42. The method of any of claims 22-39, wherein the selenocysteine residue is located within 50 amino acids of the C-terminus of the antibody or antibody fragment.

43. The method of any of claims 22-39, wherein the antibody or antibody fragment is produced using a eukaryotic expression system.

44. The method of any of claims 22-39, wherein the antibody or antibody fragment is produced using a mammalian expression system.

45. The method of any of claims 22-39, wherein the synthetic molecule comprises an iodoacetamide, bromoacetamide, chloroacetamide, maleimide, or acrylamide moiety.

46. The method of any of claims 22-39, wherein the synthetic molecule comprises a binding moiety for an integrin selected from the group consisting of α₄βi, α₄β₇, α_vβ₃, α_vβ₅, α_vβ₆, α₅βi, αn_Bβ₃.

47. The method of any of claims 22-39, wherein the synthetic molecule comprises a binding moiety for a receptor selected from the group consisting of CCR5, LHRH, CXCR4, TPO, folate, endothelin, or vitamin B 12.

48. The method of claim 46, wherein the synthetic molecule comprises both an a$ι and an α₄β₇ integrin binding moiety.

49. The method of any of claims 22-48, wherein the synthetic molecule comprises a biotin moiety.

50. The method of any of claims 22-49, wherein the synthetic molecule comprises an α4βl integrin binding moiety, a biotin moiety, and a maleimide moiety.

51. The method of claim any of claims 22-50, wherein the synthetic molecule comprises a radioisotope.

52. The method of any of claims 22-51 , wherein the synthetic molecule comprises a cytotoxic agent.

53. The method of claim 52, wherein the cytotoxic agent is selected from the group consisting of doxorubicin, calicheamicin, maytansinoid, and auristatin.

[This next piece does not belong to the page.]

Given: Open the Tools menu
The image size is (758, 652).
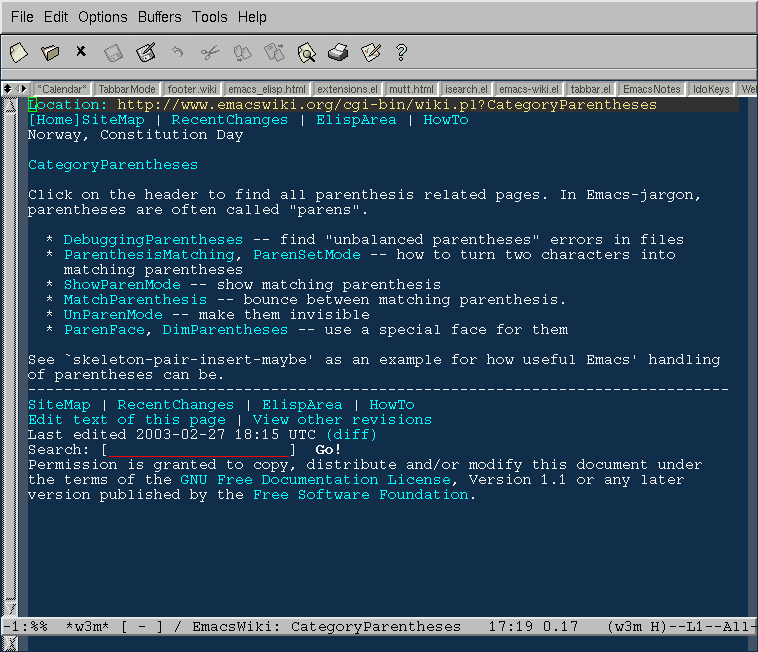Looking at the screenshot, I should point(210,17).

54. A method of preparing a hybrid molecule comprising a small synthetic molecule and an antibody or an antibody fragment comprising:

(i) providing a gene encoding an antibody or an antibody fragment comprising an Fc domain, wherein the gene comprises (a) a UGA codon in the region encoding the Fc domain, and (b) a SECIS element;

(ii) expressing the gene in a mammalian expression system, in a medium comprising sodium selenite, to produce an antibody or antibody fragment;

(iii) purifying the antibody or antibody fragment; and

(iv) incubating the antibody or antibody fragment with the small synthetic molecule, a buffer, and a reducing agent to provide a hybrid molecule comprising the small molecule and the antibody or antibody fragment, wherein the small molecule is covalently bound to the antibody or antibody fragment at the selenocysteine residue.